Stored data:
▬▬▬

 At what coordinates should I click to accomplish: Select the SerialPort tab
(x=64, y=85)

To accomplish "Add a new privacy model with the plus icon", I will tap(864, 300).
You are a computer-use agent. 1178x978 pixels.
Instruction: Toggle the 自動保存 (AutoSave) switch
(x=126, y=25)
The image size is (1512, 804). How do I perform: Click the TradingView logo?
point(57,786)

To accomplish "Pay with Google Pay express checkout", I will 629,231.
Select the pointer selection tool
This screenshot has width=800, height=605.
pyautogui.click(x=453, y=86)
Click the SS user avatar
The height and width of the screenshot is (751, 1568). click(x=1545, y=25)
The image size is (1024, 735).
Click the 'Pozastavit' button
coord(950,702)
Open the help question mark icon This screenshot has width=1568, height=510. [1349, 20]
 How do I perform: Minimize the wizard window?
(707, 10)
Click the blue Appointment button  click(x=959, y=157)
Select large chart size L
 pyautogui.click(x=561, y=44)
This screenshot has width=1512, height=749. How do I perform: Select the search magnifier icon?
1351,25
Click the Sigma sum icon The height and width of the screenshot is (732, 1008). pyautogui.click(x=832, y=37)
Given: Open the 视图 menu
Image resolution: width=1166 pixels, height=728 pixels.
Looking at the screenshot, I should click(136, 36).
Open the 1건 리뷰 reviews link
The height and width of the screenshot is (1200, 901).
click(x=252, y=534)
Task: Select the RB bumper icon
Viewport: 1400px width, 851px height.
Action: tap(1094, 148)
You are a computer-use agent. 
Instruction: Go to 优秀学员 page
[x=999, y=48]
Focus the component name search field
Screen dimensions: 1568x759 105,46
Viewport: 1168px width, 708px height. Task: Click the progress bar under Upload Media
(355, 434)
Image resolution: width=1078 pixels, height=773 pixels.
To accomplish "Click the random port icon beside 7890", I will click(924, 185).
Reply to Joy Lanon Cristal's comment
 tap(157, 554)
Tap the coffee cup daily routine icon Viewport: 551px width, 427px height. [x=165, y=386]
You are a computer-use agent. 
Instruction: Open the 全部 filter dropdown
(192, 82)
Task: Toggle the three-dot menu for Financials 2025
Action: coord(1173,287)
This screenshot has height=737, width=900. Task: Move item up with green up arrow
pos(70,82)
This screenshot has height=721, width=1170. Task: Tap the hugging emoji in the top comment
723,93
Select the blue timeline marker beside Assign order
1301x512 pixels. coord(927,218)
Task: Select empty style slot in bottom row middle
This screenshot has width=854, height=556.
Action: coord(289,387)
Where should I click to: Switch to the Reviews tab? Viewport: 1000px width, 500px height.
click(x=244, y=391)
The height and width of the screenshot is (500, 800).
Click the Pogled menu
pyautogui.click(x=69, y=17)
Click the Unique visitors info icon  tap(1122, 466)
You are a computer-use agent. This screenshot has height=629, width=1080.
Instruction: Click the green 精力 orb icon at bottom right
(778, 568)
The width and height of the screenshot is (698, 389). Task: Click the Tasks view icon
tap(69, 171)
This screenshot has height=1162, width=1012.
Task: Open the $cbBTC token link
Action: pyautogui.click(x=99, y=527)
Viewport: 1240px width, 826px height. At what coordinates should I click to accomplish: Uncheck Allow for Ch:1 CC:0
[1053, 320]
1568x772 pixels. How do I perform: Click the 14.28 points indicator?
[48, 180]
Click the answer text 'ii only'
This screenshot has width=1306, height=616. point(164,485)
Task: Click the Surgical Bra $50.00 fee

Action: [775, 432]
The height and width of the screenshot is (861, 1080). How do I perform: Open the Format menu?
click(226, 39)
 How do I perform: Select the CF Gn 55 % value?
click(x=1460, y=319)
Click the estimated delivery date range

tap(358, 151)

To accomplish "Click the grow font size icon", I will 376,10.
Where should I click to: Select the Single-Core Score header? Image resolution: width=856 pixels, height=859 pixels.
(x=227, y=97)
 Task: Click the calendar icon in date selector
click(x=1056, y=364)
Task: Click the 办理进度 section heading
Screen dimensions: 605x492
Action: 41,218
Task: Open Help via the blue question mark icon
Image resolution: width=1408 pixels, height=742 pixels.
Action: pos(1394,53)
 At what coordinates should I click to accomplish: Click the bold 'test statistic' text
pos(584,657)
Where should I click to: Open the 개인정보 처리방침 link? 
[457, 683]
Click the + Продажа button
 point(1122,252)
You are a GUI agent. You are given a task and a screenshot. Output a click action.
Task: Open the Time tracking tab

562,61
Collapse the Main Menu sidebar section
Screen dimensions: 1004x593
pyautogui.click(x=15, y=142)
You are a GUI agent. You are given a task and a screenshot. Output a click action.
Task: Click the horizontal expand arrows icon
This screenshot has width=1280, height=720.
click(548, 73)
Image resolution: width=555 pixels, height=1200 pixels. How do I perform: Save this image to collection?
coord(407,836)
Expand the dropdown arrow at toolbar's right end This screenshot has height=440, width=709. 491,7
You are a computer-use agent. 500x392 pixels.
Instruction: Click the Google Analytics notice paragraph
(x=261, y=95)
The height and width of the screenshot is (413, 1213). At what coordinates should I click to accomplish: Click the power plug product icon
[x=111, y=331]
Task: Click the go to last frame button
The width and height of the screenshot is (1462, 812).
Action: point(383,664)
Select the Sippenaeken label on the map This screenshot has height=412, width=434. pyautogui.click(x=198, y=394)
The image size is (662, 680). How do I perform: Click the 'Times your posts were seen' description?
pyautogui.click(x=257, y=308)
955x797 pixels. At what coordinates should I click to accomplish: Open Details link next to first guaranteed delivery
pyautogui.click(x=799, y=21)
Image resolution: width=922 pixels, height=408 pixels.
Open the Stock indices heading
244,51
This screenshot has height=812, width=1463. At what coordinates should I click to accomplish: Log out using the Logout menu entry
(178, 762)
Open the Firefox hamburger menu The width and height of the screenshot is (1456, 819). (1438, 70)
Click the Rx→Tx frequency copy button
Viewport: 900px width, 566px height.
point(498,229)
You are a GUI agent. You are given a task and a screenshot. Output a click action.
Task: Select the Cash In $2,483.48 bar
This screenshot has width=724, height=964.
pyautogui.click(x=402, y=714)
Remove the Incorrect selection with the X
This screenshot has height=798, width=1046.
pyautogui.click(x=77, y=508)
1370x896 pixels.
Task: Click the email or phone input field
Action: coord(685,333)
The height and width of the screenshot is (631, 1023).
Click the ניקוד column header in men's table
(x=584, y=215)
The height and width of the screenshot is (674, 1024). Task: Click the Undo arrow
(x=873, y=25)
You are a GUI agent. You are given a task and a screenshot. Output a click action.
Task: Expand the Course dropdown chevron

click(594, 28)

▬▬▬

» Exercise:
Each entry above is to be duplicated exactly, with nothing left out.

» Written response:
 At what coordinates should I click to accomplish: Select the SerialPort tab
(x=64, y=85)

To accomplish "Add a new privacy model with the plus icon", I will tap(864, 300).
You are a computer-use agent. 1178x978 pixels.
Instruction: Toggle the 自動保存 (AutoSave) switch
(x=126, y=25)
The image size is (1512, 804). How do I perform: Click the TradingView logo?
point(57,786)

To accomplish "Pay with Google Pay express checkout", I will 629,231.
Select the pointer selection tool
This screenshot has width=800, height=605.
pyautogui.click(x=453, y=86)
Click the SS user avatar
The height and width of the screenshot is (751, 1568). click(x=1545, y=25)
The image size is (1024, 735).
Click the 'Pozastavit' button
coord(950,702)
Open the help question mark icon This screenshot has width=1568, height=510. [1349, 20]
 How do I perform: Minimize the wizard window?
(707, 10)
Click the blue Appointment button  click(x=959, y=157)
Select large chart size L
 pyautogui.click(x=561, y=44)
This screenshot has width=1512, height=749. How do I perform: Select the search magnifier icon?
1351,25
Click the Sigma sum icon The height and width of the screenshot is (732, 1008). pyautogui.click(x=832, y=37)
Given: Open the 视图 menu
Image resolution: width=1166 pixels, height=728 pixels.
Looking at the screenshot, I should click(136, 36).
Open the 1건 리뷰 reviews link
The height and width of the screenshot is (1200, 901).
click(x=252, y=534)
Task: Select the RB bumper icon
Viewport: 1400px width, 851px height.
Action: tap(1094, 148)
You are a computer-use agent. 
Instruction: Go to 优秀学员 page
[x=999, y=48]
Focus the component name search field
Screen dimensions: 1568x759 105,46
Viewport: 1168px width, 708px height. Task: Click the progress bar under Upload Media
(355, 434)
Image resolution: width=1078 pixels, height=773 pixels.
To accomplish "Click the random port icon beside 7890", I will click(924, 185).
Reply to Joy Lanon Cristal's comment
 tap(157, 554)
Tap the coffee cup daily routine icon Viewport: 551px width, 427px height. [x=165, y=386]
You are a computer-use agent. 
Instruction: Open the 全部 filter dropdown
(192, 82)
Task: Toggle the three-dot menu for Financials 2025
Action: coord(1173,287)
This screenshot has height=737, width=900. Task: Move item up with green up arrow
pos(70,82)
This screenshot has height=721, width=1170. Task: Tap the hugging emoji in the top comment
723,93
Select the blue timeline marker beside Assign order
1301x512 pixels. coord(927,218)
Task: Select empty style slot in bottom row middle
This screenshot has width=854, height=556.
Action: coord(289,387)
Where should I click to: Switch to the Reviews tab? Viewport: 1000px width, 500px height.
click(x=244, y=391)
The height and width of the screenshot is (500, 800).
Click the Pogled menu
pyautogui.click(x=69, y=17)
Click the Unique visitors info icon  tap(1122, 466)
You are a computer-use agent. This screenshot has height=629, width=1080.
Instruction: Click the green 精力 orb icon at bottom right
(778, 568)
The width and height of the screenshot is (698, 389). Task: Click the Tasks view icon
tap(69, 171)
This screenshot has height=1162, width=1012.
Task: Open the $cbBTC token link
Action: pyautogui.click(x=99, y=527)
Viewport: 1240px width, 826px height. At what coordinates should I click to accomplish: Uncheck Allow for Ch:1 CC:0
[1053, 320]
1568x772 pixels. How do I perform: Click the 14.28 points indicator?
[48, 180]
Click the answer text 'ii only'
This screenshot has width=1306, height=616. point(164,485)
Task: Click the Surgical Bra $50.00 fee

Action: [775, 432]
The height and width of the screenshot is (861, 1080). How do I perform: Open the Format menu?
click(226, 39)
 How do I perform: Select the CF Gn 55 % value?
click(x=1460, y=319)
Click the estimated delivery date range

tap(358, 151)

To accomplish "Click the grow font size icon", I will 376,10.
Where should I click to: Select the Single-Core Score header? Image resolution: width=856 pixels, height=859 pixels.
(x=227, y=97)
 Task: Click the calendar icon in date selector
click(x=1056, y=364)
Task: Click the 办理进度 section heading
Screen dimensions: 605x492
Action: 41,218
Task: Open Help via the blue question mark icon
Image resolution: width=1408 pixels, height=742 pixels.
Action: pos(1394,53)
 At what coordinates should I click to accomplish: Click the bold 'test statistic' text
pos(584,657)
Where should I click to: Open the 개인정보 처리방침 link? 
[457, 683]
Click the + Продажа button
 point(1122,252)
You are a GUI agent. You are given a task and a screenshot. Output a click action.
Task: Open the Time tracking tab

562,61
Collapse the Main Menu sidebar section
Screen dimensions: 1004x593
pyautogui.click(x=15, y=142)
You are a GUI agent. You are given a task and a screenshot. Output a click action.
Task: Click the horizontal expand arrows icon
This screenshot has width=1280, height=720.
click(548, 73)
Image resolution: width=555 pixels, height=1200 pixels. How do I perform: Save this image to collection?
coord(407,836)
Expand the dropdown arrow at toolbar's right end This screenshot has height=440, width=709. 491,7
You are a computer-use agent. 500x392 pixels.
Instruction: Click the Google Analytics notice paragraph
(x=261, y=95)
The height and width of the screenshot is (413, 1213). At what coordinates should I click to accomplish: Click the power plug product icon
[x=111, y=331]
Task: Click the go to last frame button
The width and height of the screenshot is (1462, 812).
Action: point(383,664)
Select the Sippenaeken label on the map This screenshot has height=412, width=434. pyautogui.click(x=198, y=394)
The image size is (662, 680). How do I perform: Click the 'Times your posts were seen' description?
pyautogui.click(x=257, y=308)
955x797 pixels. At what coordinates should I click to accomplish: Open Details link next to first guaranteed delivery
pyautogui.click(x=799, y=21)
Image resolution: width=922 pixels, height=408 pixels.
Open the Stock indices heading
244,51
This screenshot has height=812, width=1463. At what coordinates should I click to accomplish: Log out using the Logout menu entry
(178, 762)
Open the Firefox hamburger menu The width and height of the screenshot is (1456, 819). (1438, 70)
Click the Rx→Tx frequency copy button
Viewport: 900px width, 566px height.
point(498,229)
You are a GUI agent. You are given a task and a screenshot. Output a click action.
Task: Select the Cash In $2,483.48 bar
This screenshot has width=724, height=964.
pyautogui.click(x=402, y=714)
Remove the Incorrect selection with the X
This screenshot has height=798, width=1046.
pyautogui.click(x=77, y=508)
1370x896 pixels.
Task: Click the email or phone input field
Action: coord(685,333)
The height and width of the screenshot is (631, 1023).
Click the ניקוד column header in men's table
(x=584, y=215)
The height and width of the screenshot is (674, 1024). Task: Click the Undo arrow
(x=873, y=25)
You are a GUI agent. You are given a task and a screenshot. Output a click action.
Task: Expand the Course dropdown chevron

click(594, 28)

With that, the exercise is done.